## Saved data entries
▶
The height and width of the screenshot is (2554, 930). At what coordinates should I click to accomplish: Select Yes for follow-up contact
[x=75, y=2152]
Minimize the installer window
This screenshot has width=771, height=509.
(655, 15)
◀
## The task
Reproduce the data above in full, keeping it exactly the same.

## Answer for this exercise
The height and width of the screenshot is (2554, 930). At what coordinates should I click to accomplish: Select Yes for follow-up contact
[x=75, y=2152]
Minimize the installer window
This screenshot has width=771, height=509.
(655, 15)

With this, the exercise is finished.